The above behavior will also hold true for adding partitions to an existing topic (via the CreatePartitions API). Further, a partition reassignment request (via the AlterPartitionReassignments) will fail if the requested reassignment would exceed the max.broker.partitions limit on some broker.

Algorithm for assigning partition replicas to brokers

When creating a topic or adding partitions to a given topic, the controller currently assigns partitions to brokers such that a partition's replicas are on as many different racks as possible (see KIP-36). This algorithm is encapsulated in the method `AdminUtils.assignReplicasToBrokers`. We will modify this algorithm to ensure that brokers with no partition capacity do not get assigned any partitions.

The following sections describe how the controller gets a handle on the max.broker.partitions value and the current number of partitions for all brokers.

Communicating max.broker.partitions value from brokers to controller

Since the max.broker.partitions configuration is applied at each broker, we need a way to pass this information to the controller broker which is responsible for assigning partitions to brokers. We propose using ZooKeeper for this. Each broker will store its value of max.broker.partitions (if present) into the corresponding /brokers/ids/{brokerId} ZooKeeper znode as broker metadata.

With this change, an example broker znode entry will look as follows.
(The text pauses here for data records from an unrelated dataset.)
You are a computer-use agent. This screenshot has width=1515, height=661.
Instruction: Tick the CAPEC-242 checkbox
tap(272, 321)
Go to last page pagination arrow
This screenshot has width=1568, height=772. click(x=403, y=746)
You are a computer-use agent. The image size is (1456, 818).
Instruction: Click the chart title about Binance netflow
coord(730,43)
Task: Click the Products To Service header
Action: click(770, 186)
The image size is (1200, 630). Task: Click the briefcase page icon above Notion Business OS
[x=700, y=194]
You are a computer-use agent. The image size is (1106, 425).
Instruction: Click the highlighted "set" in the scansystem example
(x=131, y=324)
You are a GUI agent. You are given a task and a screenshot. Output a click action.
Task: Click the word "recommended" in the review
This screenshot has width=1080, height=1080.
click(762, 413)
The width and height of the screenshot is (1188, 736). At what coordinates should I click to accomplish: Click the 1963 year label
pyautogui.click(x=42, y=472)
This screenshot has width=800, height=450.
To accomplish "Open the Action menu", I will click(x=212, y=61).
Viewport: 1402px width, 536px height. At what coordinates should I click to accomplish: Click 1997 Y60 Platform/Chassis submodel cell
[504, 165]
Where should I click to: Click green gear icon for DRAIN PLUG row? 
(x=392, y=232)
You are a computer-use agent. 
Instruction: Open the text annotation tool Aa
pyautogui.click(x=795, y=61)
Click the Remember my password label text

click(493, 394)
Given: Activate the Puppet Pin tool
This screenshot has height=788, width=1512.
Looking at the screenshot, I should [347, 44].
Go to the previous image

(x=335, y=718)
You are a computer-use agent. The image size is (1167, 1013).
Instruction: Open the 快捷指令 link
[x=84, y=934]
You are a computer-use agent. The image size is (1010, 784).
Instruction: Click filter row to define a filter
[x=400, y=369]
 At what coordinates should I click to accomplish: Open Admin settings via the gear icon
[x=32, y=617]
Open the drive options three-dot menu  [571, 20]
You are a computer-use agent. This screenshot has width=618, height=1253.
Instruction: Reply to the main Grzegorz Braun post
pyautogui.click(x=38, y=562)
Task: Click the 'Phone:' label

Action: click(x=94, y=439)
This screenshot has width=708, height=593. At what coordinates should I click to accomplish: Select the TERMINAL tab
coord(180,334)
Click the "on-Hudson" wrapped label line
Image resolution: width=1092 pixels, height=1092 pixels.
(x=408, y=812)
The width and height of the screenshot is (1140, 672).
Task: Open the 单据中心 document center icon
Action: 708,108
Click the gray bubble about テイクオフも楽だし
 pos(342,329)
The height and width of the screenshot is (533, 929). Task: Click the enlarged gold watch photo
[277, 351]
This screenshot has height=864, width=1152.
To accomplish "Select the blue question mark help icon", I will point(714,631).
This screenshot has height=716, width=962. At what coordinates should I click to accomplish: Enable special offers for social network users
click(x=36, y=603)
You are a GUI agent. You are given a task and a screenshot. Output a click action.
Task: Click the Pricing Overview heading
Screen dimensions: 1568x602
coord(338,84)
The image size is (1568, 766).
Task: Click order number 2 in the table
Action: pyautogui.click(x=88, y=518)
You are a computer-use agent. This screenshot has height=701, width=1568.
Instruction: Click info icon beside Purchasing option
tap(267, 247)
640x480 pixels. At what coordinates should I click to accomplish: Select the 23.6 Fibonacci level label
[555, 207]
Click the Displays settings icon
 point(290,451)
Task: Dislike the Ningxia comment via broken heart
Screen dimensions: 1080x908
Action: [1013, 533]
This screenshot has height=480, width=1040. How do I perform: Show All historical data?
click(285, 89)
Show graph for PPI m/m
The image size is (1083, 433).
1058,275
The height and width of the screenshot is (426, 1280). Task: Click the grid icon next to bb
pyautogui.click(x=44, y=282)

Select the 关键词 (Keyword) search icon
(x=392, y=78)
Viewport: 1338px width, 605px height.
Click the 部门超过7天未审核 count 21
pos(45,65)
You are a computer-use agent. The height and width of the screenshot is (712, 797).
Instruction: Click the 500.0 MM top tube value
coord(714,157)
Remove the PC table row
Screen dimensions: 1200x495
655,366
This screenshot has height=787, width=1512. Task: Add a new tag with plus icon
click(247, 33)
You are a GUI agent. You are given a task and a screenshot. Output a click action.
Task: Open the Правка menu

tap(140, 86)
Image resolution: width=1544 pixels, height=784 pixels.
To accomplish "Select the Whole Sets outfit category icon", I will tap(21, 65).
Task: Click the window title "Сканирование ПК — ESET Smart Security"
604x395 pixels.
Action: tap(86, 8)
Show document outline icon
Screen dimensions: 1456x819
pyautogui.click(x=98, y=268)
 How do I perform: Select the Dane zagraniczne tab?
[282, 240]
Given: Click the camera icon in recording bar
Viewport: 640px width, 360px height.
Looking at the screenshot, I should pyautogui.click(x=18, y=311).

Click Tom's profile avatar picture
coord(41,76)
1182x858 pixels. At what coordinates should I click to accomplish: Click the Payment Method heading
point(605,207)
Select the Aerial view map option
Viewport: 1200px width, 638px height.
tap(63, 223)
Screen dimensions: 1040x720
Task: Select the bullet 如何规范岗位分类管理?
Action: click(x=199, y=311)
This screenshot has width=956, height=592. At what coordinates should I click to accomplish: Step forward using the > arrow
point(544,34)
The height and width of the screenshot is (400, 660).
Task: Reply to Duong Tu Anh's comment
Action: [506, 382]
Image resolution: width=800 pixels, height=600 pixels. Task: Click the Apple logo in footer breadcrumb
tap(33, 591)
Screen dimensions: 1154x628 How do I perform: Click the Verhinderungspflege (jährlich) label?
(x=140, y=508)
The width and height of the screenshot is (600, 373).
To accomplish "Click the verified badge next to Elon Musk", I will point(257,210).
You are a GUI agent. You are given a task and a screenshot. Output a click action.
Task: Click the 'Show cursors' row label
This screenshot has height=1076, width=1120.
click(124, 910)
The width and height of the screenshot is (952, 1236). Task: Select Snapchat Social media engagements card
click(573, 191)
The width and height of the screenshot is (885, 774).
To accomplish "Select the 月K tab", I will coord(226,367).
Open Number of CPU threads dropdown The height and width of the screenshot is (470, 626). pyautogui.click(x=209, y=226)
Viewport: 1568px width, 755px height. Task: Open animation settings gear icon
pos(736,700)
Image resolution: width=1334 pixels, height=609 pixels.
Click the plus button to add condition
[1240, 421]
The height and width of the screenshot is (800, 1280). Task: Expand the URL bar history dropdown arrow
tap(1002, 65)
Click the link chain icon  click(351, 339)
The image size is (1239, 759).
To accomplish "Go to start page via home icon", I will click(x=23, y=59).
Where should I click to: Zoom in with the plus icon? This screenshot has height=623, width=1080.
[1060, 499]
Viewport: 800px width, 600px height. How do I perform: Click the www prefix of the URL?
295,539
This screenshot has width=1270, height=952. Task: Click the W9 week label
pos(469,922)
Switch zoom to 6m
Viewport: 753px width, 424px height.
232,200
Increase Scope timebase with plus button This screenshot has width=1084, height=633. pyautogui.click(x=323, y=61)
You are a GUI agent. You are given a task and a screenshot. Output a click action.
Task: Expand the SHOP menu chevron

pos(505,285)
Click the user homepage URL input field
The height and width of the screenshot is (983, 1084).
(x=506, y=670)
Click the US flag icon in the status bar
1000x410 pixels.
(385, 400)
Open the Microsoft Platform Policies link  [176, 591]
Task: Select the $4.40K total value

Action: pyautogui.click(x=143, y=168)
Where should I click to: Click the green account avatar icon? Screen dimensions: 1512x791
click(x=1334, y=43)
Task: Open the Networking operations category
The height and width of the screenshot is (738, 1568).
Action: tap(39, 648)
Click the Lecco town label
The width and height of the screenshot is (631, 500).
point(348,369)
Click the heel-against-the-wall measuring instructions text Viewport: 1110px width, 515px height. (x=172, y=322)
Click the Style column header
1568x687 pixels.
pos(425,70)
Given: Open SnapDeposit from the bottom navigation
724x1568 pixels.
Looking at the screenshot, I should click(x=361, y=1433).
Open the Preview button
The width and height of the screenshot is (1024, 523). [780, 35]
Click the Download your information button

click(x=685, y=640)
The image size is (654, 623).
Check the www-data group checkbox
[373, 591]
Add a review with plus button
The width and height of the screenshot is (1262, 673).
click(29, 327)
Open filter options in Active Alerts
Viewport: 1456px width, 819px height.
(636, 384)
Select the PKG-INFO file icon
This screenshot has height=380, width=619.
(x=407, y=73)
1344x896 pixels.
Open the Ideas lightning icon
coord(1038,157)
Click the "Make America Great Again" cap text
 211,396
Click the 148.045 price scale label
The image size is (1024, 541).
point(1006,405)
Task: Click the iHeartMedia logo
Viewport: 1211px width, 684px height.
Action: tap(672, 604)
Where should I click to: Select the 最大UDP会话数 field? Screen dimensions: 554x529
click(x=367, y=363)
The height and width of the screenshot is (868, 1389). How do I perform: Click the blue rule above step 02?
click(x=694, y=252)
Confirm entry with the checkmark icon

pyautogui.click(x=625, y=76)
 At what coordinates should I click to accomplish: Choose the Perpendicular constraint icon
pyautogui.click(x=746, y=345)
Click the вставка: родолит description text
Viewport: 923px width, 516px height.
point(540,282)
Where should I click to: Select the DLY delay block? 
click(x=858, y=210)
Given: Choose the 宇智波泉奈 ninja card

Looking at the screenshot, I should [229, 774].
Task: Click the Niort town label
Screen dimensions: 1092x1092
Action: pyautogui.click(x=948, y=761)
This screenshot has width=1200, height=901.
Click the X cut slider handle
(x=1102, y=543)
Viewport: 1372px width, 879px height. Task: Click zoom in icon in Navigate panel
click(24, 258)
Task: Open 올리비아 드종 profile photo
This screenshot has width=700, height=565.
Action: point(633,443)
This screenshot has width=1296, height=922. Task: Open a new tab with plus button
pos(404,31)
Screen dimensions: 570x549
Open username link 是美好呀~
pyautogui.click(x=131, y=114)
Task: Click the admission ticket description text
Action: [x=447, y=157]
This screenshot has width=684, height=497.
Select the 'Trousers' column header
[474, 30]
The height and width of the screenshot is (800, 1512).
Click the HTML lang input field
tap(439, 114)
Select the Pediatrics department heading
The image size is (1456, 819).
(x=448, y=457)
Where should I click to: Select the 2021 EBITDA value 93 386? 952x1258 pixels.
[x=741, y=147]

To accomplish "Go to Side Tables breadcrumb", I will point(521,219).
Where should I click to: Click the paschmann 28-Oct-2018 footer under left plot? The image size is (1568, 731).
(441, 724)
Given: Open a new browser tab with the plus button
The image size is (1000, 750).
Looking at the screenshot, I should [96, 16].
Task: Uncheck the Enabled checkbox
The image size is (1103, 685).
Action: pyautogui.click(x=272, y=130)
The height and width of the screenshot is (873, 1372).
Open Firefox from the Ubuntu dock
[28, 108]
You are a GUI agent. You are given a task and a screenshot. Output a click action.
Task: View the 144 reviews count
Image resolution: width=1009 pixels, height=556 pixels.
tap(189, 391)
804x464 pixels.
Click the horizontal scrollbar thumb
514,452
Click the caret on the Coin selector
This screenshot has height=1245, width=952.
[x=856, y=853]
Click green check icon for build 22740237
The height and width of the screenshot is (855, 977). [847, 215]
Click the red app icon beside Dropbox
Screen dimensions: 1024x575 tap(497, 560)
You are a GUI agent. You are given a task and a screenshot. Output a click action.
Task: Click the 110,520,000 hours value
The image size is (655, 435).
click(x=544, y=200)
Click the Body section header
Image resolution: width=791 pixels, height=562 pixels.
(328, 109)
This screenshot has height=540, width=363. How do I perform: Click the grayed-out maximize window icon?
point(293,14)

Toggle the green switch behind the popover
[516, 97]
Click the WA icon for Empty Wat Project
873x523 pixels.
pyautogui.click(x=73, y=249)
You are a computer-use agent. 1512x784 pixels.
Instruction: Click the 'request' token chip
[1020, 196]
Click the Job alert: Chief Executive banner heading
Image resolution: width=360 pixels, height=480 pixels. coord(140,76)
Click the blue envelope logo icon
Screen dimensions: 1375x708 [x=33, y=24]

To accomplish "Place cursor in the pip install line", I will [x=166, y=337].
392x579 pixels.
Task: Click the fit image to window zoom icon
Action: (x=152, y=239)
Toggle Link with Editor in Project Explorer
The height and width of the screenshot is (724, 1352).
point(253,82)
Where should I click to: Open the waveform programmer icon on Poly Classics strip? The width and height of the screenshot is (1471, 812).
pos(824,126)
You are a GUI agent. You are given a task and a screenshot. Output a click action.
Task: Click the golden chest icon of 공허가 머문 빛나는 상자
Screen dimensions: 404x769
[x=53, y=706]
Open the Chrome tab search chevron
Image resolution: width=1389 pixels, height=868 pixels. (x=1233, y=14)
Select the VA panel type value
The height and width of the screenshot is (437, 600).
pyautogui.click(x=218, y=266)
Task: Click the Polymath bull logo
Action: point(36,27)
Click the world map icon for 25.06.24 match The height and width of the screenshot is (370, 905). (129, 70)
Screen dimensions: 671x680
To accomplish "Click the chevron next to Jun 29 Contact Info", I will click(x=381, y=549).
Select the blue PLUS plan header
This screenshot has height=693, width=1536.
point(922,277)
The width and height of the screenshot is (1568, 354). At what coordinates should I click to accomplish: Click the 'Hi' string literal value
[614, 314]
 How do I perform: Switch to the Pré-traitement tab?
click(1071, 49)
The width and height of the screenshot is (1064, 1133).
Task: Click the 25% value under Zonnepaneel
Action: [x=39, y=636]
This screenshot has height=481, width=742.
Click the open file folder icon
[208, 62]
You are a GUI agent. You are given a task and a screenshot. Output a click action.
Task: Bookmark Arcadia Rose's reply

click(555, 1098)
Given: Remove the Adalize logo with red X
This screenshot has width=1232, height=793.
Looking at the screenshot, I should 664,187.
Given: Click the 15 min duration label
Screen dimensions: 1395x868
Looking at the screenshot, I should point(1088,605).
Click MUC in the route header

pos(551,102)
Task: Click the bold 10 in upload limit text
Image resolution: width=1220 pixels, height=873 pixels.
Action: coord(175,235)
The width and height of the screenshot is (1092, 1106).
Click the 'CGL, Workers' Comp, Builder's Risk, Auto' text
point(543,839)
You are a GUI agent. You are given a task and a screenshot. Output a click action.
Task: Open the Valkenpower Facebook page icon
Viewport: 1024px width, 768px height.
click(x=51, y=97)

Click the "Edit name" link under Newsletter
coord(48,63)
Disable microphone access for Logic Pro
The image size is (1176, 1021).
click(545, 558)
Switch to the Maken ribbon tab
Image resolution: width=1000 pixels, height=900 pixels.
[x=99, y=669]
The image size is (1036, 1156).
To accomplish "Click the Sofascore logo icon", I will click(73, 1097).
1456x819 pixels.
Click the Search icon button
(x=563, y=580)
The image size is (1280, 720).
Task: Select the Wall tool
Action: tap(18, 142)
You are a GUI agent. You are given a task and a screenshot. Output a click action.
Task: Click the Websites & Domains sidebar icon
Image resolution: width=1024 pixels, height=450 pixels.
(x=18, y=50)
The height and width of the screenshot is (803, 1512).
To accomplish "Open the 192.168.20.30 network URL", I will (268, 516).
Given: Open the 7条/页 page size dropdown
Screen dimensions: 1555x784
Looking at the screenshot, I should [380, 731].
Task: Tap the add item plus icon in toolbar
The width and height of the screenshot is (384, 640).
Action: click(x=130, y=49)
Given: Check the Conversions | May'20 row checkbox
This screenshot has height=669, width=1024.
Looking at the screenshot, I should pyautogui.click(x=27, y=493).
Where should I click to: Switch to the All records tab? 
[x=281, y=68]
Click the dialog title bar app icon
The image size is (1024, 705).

Instead of adding the max_partitions key at the top-level in the JSON object, we add it nested within a guard_rails key in order to support other guard rails in the future.

{
  "version":5,
  "host":"localhost",
  "port":9092,
  "jmx_port":9999,
  "timestamp":"2233345666",
  "endpoints":["CLIENT://host1:9092", "REPLICATION://host1:9093"],
  "listener_security_protocol_map":{"CLIENT":"SSL", "REPLICATION":"PLAINTEXT"},
  "rack":"dc1",
  "guard_rails": {
    "max_partitions": 200
  }
}

To support this change in a backwards compatible manner, we will bump up the version of the ZooKeeper broker znode entry from 4 to 5.

Communicating current number of partitions in broker to controller

Each broker (including the controller broker) keeps a cache of partition state (in `MetadataCache.UpdateMetadataPartitionState`). The `AdminManager` class has access to the `MetadataCache` and will use this to construct a reverse map of `active broker ID → number of partitions`.

Similarly, the `KafkaController` class (which is relevant only on the controller broker) keeps a reference to `ControllerContext`, whose `replicasOnBrokers` method we will use to obtain the number of partitions in each broker.

Compatibility, Deprecation, and Migration Plan

This change is backwards-compatible in practice because we will set the default value for max.broker.partitions equal to the maximum int32 value that Java can represent, which is quite large (231 - 1). Users will anyway run into system issues far before the number of partitions on a broker reaches this value.

In order to ease migration, a broker that already has more than max.broker.partitions number of partitions at the time at which max.broker.partitions configuration is set for that broker, will continue to function just fine for the existing partitions although it will be unable to host any further partitions. The Kafka administrator can later reassign partitions from this broker to another in order to get the broker to respect the max.broker.partitions limit.

Rejected Alternatives

  • Making max.broker.partitions a dynamic configuration as opposed to a read-only configuration. This approach does offer extra flexibility, but adds complexity without adding much value. Dynamic reconfigurability of max.broker.partitions would be useful if there is a good use case for changing it while the broker is running. However, the only real use case for setting this configuration is to limit usage of system resources, which typically don't change when the broker is running.
  • Creating a configuration to limit the global number of partitions across the cluster. This is not strictly a rejected alternative, but an orthogonal idea that we do not pursue in this KIP.
  • Throwing a much more specific exception such as NoTopicPartitionCapacityException. This is possible, but we believe that having a class of exceptions for guard rails is more flexible to other types of guard rails in the future.